Evals aside why are American labs not able to release open source models at the ...

ttul · 2025-07-25T14:45:24 1753454724

The Chinese labs can’t compete on inference scale because they have been prevented from accessing the most efficient chips. But since training is a mere fraction of inference these days, they can at least hurt the American companies that are generating billions via inference services.

If you can’t beat ‘em, at least pour some sand into their moat, giving China some time to perfect its own nanometer-scale fabrication. It’s a society-wide effort.

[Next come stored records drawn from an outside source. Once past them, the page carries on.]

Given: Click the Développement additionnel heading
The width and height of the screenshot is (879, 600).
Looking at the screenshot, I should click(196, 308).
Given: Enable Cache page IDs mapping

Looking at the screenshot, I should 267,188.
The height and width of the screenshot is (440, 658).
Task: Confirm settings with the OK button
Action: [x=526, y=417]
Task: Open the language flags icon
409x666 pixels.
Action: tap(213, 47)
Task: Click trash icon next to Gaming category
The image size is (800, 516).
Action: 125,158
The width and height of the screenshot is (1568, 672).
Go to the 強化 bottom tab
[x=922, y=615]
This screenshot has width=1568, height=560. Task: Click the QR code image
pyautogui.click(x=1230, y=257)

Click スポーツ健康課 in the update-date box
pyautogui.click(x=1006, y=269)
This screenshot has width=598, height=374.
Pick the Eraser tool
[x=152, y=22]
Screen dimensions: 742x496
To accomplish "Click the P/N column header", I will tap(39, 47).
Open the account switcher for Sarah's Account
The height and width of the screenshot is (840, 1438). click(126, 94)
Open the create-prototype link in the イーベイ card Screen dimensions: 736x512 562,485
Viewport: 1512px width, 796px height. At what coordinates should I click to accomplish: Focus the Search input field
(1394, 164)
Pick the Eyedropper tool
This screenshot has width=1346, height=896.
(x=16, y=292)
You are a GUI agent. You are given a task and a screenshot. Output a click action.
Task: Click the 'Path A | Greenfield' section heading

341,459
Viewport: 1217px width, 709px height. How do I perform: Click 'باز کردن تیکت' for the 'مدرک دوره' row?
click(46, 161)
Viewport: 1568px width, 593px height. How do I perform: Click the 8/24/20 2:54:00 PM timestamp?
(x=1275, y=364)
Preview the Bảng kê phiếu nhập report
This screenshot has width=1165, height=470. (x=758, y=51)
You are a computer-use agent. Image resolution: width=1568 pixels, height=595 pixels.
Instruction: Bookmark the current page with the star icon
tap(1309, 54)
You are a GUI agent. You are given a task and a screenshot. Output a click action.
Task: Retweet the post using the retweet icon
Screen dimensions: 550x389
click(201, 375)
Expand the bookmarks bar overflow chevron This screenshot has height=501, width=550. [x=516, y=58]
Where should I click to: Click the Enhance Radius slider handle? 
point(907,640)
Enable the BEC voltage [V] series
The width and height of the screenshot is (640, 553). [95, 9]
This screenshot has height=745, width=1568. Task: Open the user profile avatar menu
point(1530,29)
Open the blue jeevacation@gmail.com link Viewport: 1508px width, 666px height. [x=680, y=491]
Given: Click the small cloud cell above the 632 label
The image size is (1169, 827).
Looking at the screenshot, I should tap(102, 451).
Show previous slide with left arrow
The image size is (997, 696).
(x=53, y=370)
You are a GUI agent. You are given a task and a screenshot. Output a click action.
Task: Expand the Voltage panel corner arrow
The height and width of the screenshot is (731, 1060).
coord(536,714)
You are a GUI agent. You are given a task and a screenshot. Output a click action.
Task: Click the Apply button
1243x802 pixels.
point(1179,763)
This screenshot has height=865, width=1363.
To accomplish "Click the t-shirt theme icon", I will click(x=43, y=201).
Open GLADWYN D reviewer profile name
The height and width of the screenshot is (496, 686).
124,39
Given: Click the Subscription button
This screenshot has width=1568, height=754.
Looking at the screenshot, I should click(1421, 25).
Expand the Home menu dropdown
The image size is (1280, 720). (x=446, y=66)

Eisenstein · 2025-07-25T14:47:26 1753454846

They don't release such huge open weights models because people who run open weights don't have the capability to run them effectively. Instead they concentrate on models like Gemma 3 which goes from 1B to 27B, which when quantized fits perfectly into the VRAM you can get on a consumer GPU.

lossolo · 2025-07-25T17:15:30 1753463730

> They don't release such huge open weights models because people who run open weights don't have the capability to run them effectively

This is a naive take. There are multiple firms that can host these models for you, or you can host them yourself by renting GPUs. Thousands of firms could also host open-source models independently. They don’t release them because they fear competition and losing their competitive advantage. If it weren’t for Chinese companies open-sourcing their models, we’d be limited to using closed-source, proprietary models from the U.S., especially considering the recent LLaMA fiasco.

Eisenstein · 2025-07-25T18:44:10 1753469050

Given the assumption that Google has Google's own interests at heart, the question isn't 'why doesn't Google release models that allow other companies to compete with them' but 'what is the reasoning behind the models they release' and that reasoning is 'for research and for people to use personally on their own hardware'.

We should be asking why Meta released the large Llama models and why the Chinese are releasing large models. I can't figure out a reason for it except prestige.

regularfry · 2025-07-25T15:55:33 1753458933

That shouldn't be the case here. Yes, it's memory-bandwidth-limited, but this is an MOE with 22B active. As long as the whole thing fits in RAM, it should be tolerable. It's right at the limit, though.

bugglebeetle · 2025-07-25T15:40:13 1753458013

They could, they’re just greedy, self-serving, and short-sighted. China’s doing the AI equivalent of Belt and Road to reap tremendous strategic advantages, as well as encourage large-scale domestic innovation.